═══ Entries supplied ═══

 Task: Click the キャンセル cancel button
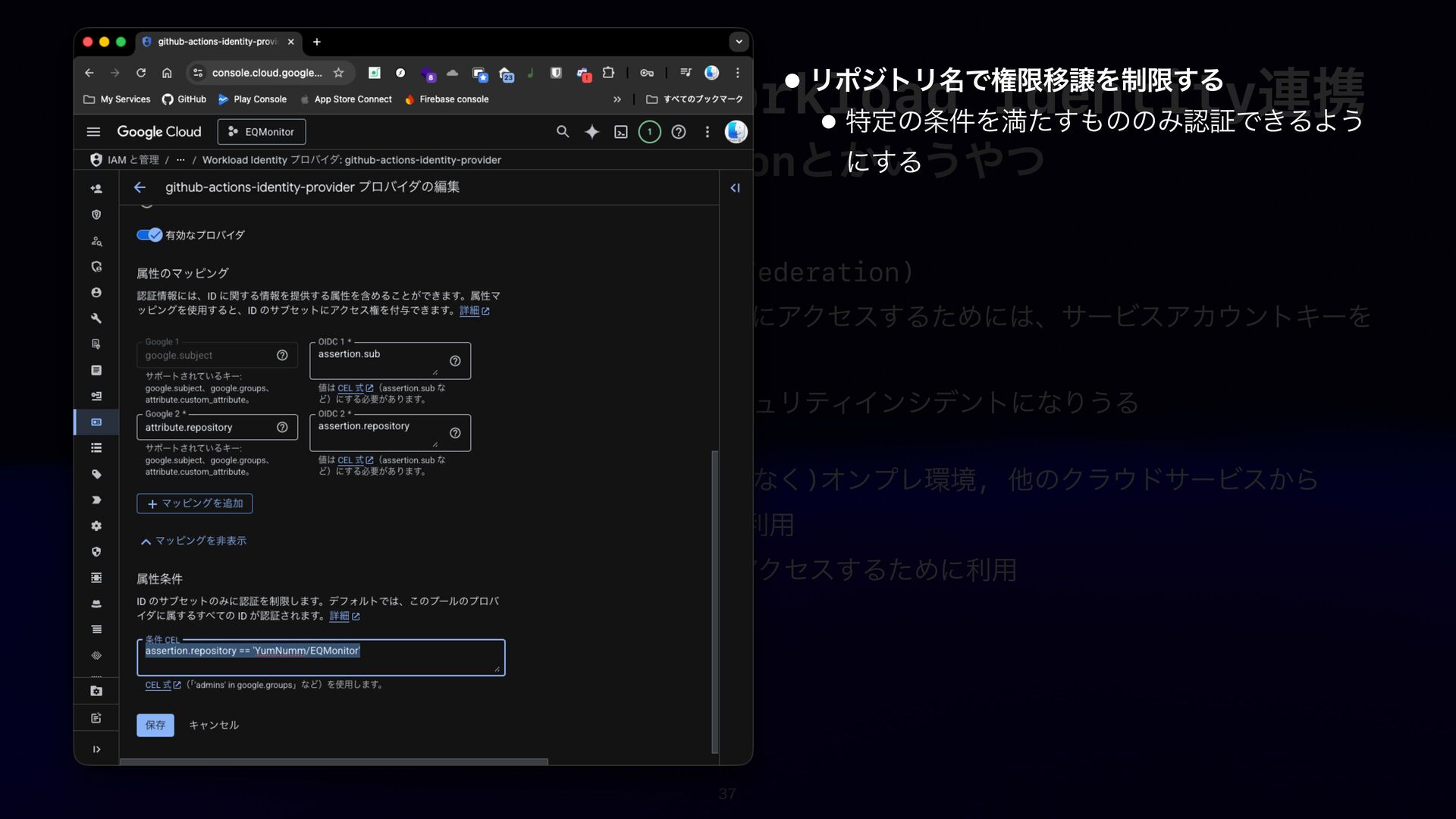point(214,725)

═══
═══ Entries supplied ═══

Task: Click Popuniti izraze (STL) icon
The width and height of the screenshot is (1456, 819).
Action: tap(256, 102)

═══
═══ Entries supplied ═══

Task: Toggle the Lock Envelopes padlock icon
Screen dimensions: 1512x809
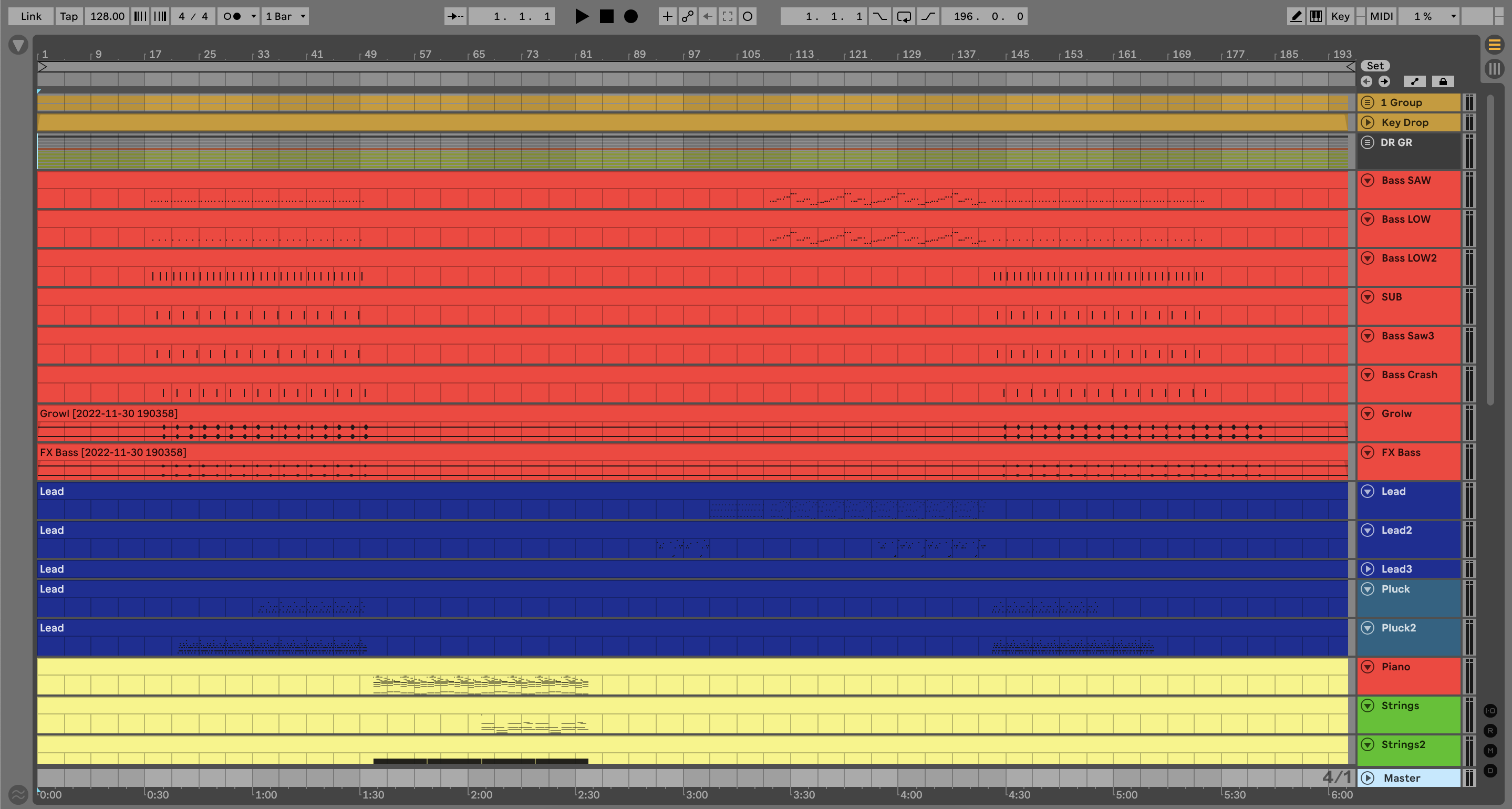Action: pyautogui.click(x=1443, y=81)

═══

Problem details.
Scan the data above for the word "icon" and report every line where it is found.

Answer to this problem.
Task: Click Popuniti izraze (STL) icon
Task: Toggle the Lock Envelopes padlock icon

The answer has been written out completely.